Se suponía que las otras dos estarían esperando detrás de unos tachos de basura. Era el lugar convenido, pero no había nadie. Patricia se bajó. Era un predio vacío.

Volvió al carro. Gemía como la criatura que era. ¿Qué pasaría?

– Ay, Dios mío, ¿qué les pasó? Por favor dé una vuelta por aquí. Tal vez se escondieron en otro lugar.

Viviana fotografió la casa con su teléfono móvil. Tras media hora de recorrer calles, empezó a oscurecer. No había rastro de las muchachas.

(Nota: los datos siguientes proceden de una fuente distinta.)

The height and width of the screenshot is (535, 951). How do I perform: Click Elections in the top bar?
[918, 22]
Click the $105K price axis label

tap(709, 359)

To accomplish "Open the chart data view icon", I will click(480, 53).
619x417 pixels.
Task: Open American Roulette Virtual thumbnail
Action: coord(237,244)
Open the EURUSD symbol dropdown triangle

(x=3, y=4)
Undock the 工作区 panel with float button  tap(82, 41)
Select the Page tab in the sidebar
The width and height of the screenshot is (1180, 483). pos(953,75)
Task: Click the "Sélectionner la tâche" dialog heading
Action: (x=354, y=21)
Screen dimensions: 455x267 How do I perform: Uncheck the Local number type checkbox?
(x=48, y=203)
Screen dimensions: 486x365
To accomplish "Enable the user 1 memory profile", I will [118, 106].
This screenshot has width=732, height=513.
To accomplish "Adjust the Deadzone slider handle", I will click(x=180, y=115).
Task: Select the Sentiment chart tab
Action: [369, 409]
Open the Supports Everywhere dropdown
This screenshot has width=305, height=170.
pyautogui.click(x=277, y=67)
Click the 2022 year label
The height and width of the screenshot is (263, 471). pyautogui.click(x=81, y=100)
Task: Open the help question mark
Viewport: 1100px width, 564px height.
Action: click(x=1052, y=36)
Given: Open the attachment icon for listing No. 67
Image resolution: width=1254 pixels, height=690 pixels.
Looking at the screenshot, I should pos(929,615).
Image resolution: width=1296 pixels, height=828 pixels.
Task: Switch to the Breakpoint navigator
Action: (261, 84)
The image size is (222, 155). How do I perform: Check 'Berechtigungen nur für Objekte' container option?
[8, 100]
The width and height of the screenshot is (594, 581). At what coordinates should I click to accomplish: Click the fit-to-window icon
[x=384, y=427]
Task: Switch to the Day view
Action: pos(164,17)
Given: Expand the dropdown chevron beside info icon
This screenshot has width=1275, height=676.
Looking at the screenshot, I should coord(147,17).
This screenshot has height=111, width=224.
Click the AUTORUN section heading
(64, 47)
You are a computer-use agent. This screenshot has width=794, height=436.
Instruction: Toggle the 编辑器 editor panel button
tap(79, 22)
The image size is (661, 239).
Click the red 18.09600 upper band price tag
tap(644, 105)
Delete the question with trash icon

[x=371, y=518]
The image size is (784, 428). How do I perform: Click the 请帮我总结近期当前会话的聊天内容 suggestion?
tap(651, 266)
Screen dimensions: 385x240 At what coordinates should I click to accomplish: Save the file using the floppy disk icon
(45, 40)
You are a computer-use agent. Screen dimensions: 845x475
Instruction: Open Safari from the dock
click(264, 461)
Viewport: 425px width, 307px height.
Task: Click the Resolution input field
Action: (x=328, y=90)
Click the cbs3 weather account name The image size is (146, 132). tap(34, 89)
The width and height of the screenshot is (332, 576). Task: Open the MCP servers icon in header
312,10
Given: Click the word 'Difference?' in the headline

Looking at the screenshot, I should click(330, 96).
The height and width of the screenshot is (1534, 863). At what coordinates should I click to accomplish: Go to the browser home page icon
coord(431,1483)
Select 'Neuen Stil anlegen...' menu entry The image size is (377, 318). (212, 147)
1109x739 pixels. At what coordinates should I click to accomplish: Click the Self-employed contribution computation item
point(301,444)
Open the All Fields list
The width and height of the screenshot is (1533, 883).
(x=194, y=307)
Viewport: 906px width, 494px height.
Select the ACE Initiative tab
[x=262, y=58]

– Creo que tus amigas no tuvieron tu suerte, Patricia -dijo al fin-. Te vas a venir a mi casa y después vamos a ver qué hacemos.

– Son mis amigas.

– Pero ya hicimos lo posible.

– Otra vuelta más, por favor.

Una hora más tarde, se rindió.

– Tiene razón -le dijo-. Vamos adonde usted quiera.

La casa estaba a oscuras cuando llegaron. Viviana abrió el sofá-cama de su estudio. Le prestó una camiseta, cepillo de dientes. Fue a mirarla antes de irse a dormir. Sobre las almohadas blancas, el rostro de la muchacha sin maquillaje era terso e inocente. Menos mal que uno jamás imaginaría, mirándola, lo que esa niña había vivido, pensó Viviana. Suerte que el infortunio no se leía a flor de piel, suerte que las caras no poseyeran el don de la elocuencia.

Llamó a Eva. Cuando oyó su voz pensó que despertaba de una pesadilla. Aliviada, lloró mientras le contaba lo sucedido.

– ¿Cómo pueden pasar cosas así? Eva, ¿cómo es posible? -Eva lloró también-. ¿Qué hago con ella?

– Llevála a Casa Alianza mañana. Allí le darán refugio.

– No creo que pueda -le dijo-. No puedo dejarla ir. Tengo que protegerla. Y denunciar a ese cochino de Jiménez.

Dio vueltas en la cama sin poder dormir. Se levantó y se sentó frente a la computadora. Buscó datos en Internet. Veintisiete millones de personas en el mundo, cuatrocientas veces más que el número total de esclavos forzados a cruzar el Atlántico desde África, eran víctimas del tráfico humano. El ochenta por ciento mujeres.

Patricia apareció la semana siguiente en su programa, con el rostro distorsionado por un filtro para resguardar su identidad. Habló con aplomo. Dio detalles que eliminaron cualquier duda sobre la veracidad de su testimonio.